A successful remedy requires that Google: stop third-party payments that exclude rivals by advantaging Google and discouraging procompetitive partnerships that would offer entrants access to efficient and effective distribution; disclose data sufficient to level the scale-based playing field it has illegally slanted, including, at the outset, licensing syndicated search results that provide potential competitors a chance to offer greater innovation and more effective competition; and reduce Google’s ability to control incentives across the broader ecosystem via ownership and control of products and data complementary to search.

The DOJ’s theory of growth reinforcing quality and market dominance is sound, from what I understand, and Google does advantage Chrome in some key ways. Most directly related to this case is whether Chrome activity is connected to Google Search. Despite company executives explicitly denying using Chrome browsing data for ranking, a leak earlier this year confirmed Google does, indeed, consider Chrome views in its rankings.

There is also a setting labelled “Make searches and browsing better”, which automatically “sends URLs of the pages you visit” to Google for users of Chromium-based browsers. Google says this allows the company to “predict what sites you might visit next and to show you additional info about the page you’re visiting” which allows users to “browse faster because content is proactively loaded”.

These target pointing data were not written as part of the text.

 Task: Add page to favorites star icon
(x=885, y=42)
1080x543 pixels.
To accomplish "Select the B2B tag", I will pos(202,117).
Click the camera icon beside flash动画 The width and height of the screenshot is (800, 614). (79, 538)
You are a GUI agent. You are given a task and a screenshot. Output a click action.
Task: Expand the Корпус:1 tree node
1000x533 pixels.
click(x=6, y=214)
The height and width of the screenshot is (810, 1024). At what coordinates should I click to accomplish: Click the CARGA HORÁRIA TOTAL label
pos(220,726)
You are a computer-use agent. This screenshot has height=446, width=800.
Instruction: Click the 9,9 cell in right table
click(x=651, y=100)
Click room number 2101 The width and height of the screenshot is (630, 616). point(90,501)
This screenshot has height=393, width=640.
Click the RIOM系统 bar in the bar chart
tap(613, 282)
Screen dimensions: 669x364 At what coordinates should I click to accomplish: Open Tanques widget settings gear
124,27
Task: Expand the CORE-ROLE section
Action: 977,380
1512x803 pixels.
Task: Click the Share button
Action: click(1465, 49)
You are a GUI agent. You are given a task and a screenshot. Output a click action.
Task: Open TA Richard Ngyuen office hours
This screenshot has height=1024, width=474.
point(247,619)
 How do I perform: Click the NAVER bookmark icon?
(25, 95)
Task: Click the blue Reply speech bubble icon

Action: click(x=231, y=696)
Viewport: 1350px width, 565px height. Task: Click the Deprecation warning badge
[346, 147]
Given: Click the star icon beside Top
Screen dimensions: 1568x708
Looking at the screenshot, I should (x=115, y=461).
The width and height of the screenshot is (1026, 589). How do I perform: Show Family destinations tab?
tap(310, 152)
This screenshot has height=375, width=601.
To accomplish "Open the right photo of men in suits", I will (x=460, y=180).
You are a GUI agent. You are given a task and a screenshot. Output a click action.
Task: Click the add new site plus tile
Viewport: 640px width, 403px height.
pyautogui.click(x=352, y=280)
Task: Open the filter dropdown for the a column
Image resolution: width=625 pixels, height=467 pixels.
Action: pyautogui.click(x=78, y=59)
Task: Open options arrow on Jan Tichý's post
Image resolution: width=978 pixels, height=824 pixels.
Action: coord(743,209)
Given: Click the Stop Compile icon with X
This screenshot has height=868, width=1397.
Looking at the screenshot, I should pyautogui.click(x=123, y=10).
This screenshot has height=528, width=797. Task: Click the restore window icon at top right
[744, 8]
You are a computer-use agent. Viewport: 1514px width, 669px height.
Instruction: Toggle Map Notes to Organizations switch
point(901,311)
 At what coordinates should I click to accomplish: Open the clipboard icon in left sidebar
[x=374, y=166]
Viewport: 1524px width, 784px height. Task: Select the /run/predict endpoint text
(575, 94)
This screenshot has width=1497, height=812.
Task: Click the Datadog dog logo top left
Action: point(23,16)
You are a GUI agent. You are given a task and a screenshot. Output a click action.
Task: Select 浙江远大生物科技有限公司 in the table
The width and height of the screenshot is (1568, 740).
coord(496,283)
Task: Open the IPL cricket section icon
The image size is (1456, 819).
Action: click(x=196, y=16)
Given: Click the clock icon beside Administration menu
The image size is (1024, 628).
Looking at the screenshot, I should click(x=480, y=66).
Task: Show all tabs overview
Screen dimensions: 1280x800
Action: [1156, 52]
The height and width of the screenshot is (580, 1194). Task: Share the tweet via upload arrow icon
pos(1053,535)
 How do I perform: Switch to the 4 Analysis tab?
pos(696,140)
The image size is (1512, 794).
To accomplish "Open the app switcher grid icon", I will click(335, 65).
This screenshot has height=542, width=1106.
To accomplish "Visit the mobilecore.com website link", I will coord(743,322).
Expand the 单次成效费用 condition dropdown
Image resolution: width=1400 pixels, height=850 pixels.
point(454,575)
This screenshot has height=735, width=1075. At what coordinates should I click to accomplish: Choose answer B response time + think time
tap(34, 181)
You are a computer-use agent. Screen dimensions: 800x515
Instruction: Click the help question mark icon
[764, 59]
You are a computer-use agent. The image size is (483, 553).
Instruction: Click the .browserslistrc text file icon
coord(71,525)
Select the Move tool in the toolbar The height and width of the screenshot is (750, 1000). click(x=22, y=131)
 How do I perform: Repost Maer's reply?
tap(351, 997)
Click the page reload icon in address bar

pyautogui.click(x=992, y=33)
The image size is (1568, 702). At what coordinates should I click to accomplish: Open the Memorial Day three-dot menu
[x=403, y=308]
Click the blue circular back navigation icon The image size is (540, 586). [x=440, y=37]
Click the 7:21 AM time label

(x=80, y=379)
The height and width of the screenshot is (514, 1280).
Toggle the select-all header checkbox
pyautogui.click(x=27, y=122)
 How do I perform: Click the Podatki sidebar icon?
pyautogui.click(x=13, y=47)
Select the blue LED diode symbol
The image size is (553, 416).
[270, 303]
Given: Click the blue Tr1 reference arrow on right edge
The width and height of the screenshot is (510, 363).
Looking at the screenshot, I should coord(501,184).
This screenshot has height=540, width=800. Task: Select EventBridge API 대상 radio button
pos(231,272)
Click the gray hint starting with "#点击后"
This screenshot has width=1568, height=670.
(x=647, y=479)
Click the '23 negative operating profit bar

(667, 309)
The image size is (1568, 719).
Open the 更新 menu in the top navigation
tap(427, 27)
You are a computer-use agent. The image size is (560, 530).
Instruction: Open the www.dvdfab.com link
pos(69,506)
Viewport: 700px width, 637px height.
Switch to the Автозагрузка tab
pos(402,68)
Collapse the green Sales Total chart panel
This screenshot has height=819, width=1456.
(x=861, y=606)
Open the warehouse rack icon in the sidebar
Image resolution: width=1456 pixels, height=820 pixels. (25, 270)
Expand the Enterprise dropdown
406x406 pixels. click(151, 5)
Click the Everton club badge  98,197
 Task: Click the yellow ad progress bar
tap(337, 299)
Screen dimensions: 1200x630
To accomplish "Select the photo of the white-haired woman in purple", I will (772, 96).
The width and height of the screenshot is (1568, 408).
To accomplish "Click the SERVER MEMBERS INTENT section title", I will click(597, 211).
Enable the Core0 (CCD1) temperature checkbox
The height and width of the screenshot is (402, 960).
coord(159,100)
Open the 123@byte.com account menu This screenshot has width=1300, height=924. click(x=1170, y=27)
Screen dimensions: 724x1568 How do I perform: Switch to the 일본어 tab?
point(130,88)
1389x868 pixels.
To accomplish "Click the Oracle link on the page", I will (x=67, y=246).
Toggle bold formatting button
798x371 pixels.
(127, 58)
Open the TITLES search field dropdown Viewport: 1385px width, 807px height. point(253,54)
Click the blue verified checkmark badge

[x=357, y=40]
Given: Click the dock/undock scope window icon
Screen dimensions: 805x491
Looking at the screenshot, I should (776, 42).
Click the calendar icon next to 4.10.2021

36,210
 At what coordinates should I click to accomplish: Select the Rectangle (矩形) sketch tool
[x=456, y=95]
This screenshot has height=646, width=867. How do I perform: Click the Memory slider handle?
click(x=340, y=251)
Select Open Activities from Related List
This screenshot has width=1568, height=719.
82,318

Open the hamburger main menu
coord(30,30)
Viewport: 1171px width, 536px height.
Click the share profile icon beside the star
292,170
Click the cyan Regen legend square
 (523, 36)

There is a good question as to how much Google Search would be impacted if Google could not own Chrome or operate its own browser for five years, as the remedy proposes. How much weight these features have in Google’s ranking system is something only Google knows. And the DOJ does not propose that Google Search cannot be preloaded in browsers whatsoever. Many users would probably still select Google as their browser’s search engine, too. But Google Search does benefit from Google’s ownership of Chrome itself, so perhaps it is worth putting barriers between the two.

I do not think Chrome can exist as a standalone company. I also do not think it makes sense for another company to own it, since any of those big enough to do so either have their own browsers — Apple’s Safari, Microsoft’s Edge — or would have the potential to create new anticompetitive problems, like if it were acquired by Meta.

What if the solution looks more like prohibiting Google from uniquely leveraging Chrome to benefit its other products? I do not know how that could be written in legal terms, but it appears to me this is one of the DOJ’s goals for separating Chrome and Google.